Your objective -
Check which lines in the records hold "under" and report how many there are, with no other text.

Supplied material -

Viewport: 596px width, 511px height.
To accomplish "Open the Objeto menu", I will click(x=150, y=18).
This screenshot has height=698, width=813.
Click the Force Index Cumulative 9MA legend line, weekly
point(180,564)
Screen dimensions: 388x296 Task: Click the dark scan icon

---

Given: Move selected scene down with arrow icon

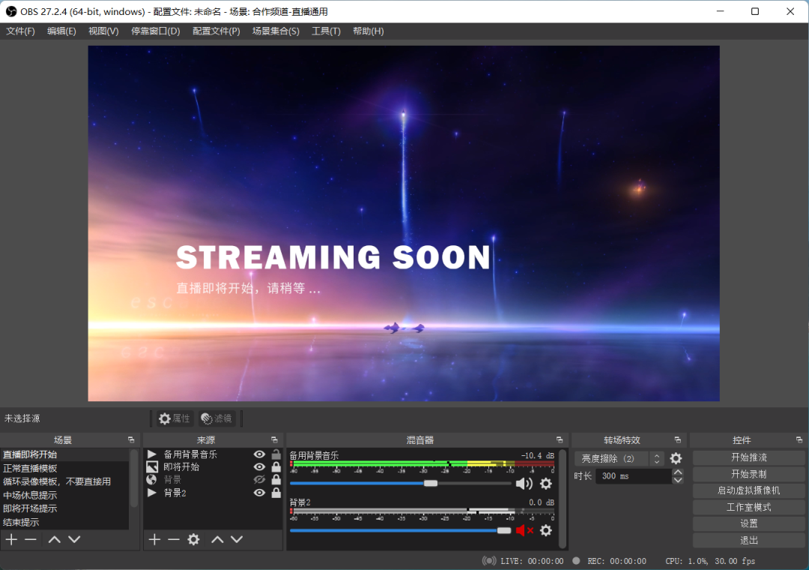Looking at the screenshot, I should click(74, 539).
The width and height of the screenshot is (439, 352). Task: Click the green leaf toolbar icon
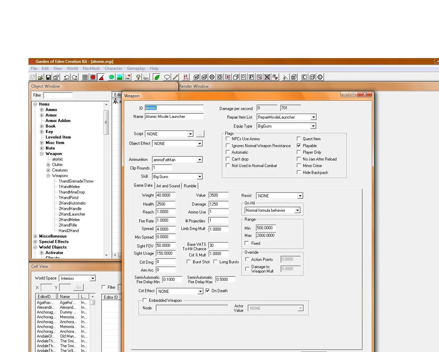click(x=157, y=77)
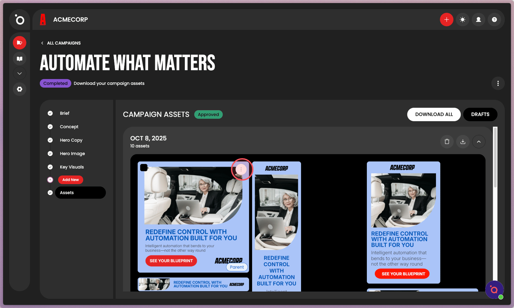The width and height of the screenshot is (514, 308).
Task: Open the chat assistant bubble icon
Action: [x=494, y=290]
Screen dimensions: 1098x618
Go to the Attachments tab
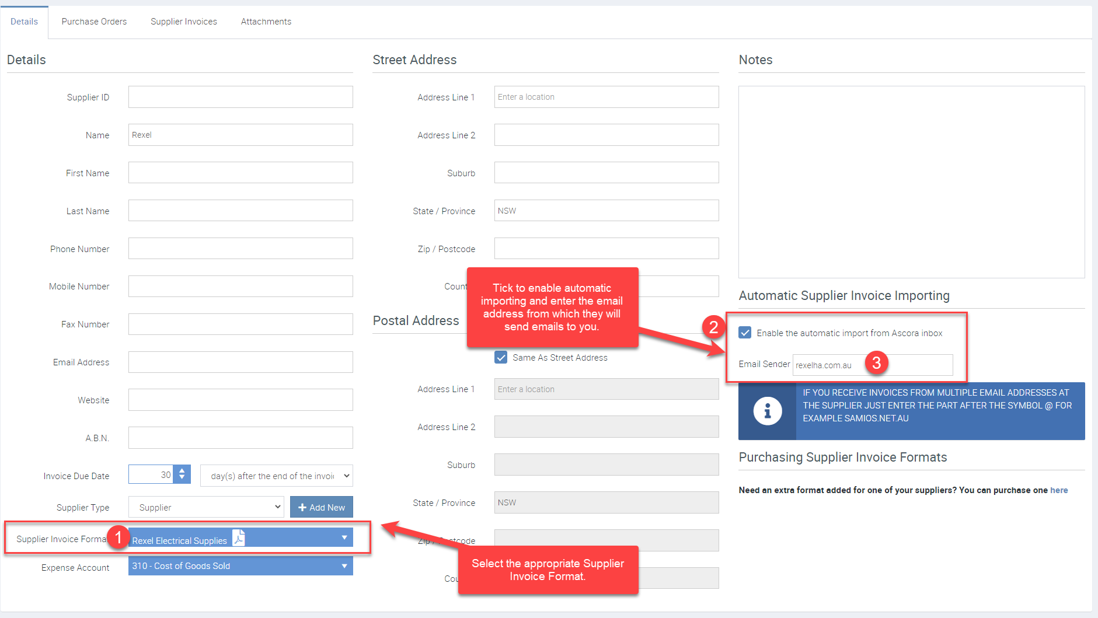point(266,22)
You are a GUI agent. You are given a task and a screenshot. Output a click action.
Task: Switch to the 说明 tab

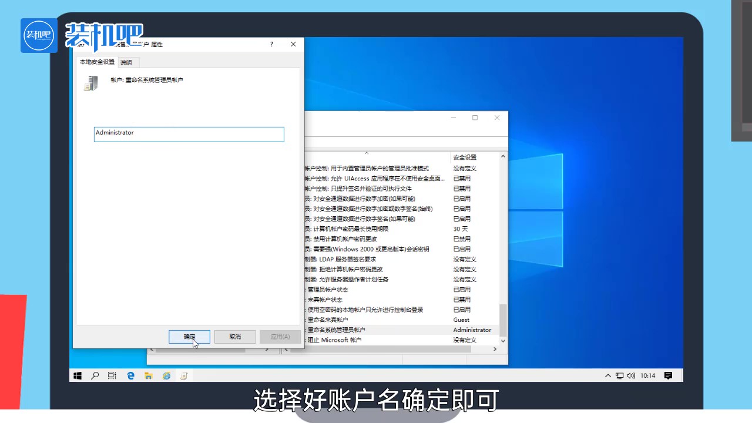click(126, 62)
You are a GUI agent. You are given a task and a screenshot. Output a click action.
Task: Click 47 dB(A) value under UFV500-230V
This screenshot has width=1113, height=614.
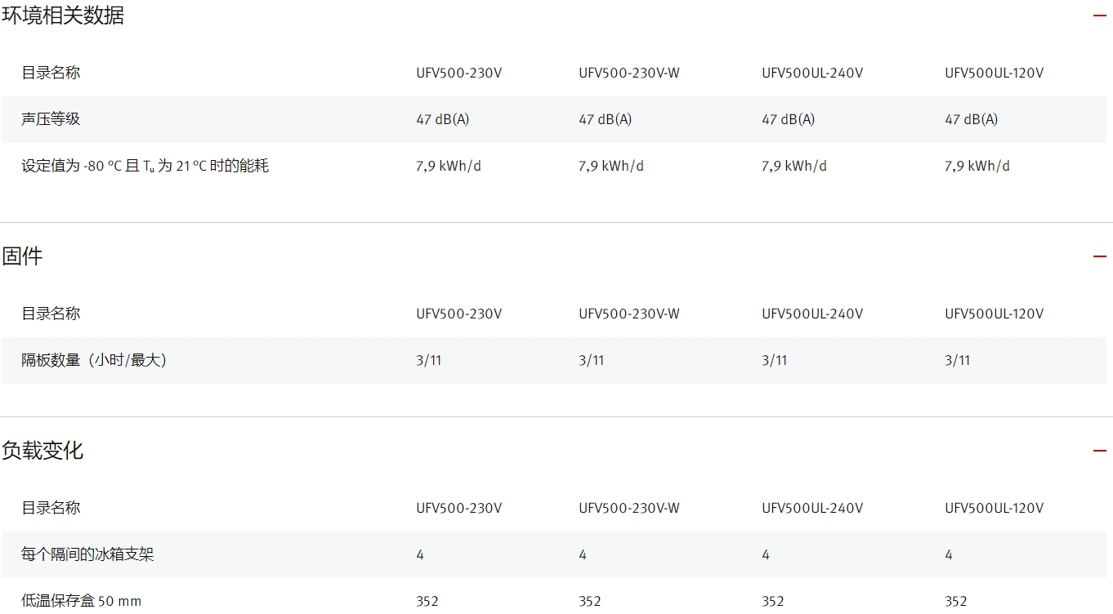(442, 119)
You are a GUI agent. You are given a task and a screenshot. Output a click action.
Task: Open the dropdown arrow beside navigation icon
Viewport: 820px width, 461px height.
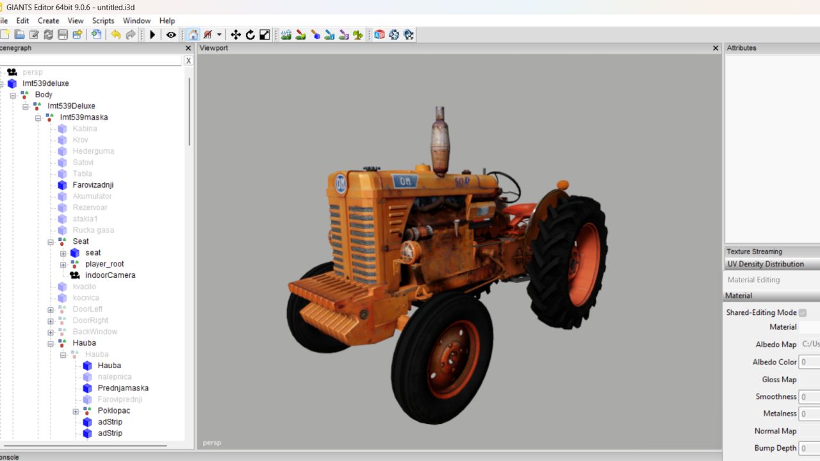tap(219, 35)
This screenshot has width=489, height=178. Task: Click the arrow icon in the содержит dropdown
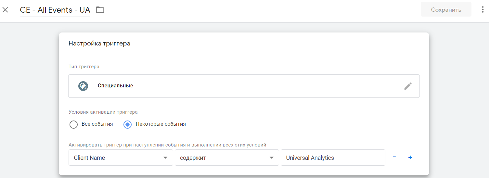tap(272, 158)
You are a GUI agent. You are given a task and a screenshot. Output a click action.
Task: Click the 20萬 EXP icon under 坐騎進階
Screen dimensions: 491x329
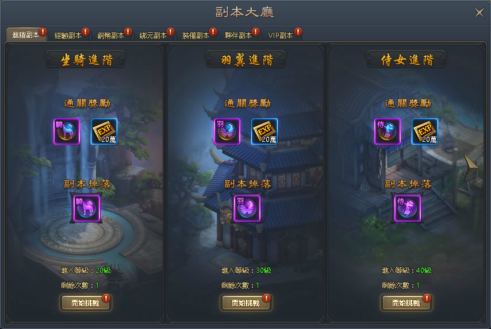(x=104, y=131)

Exercise response -
2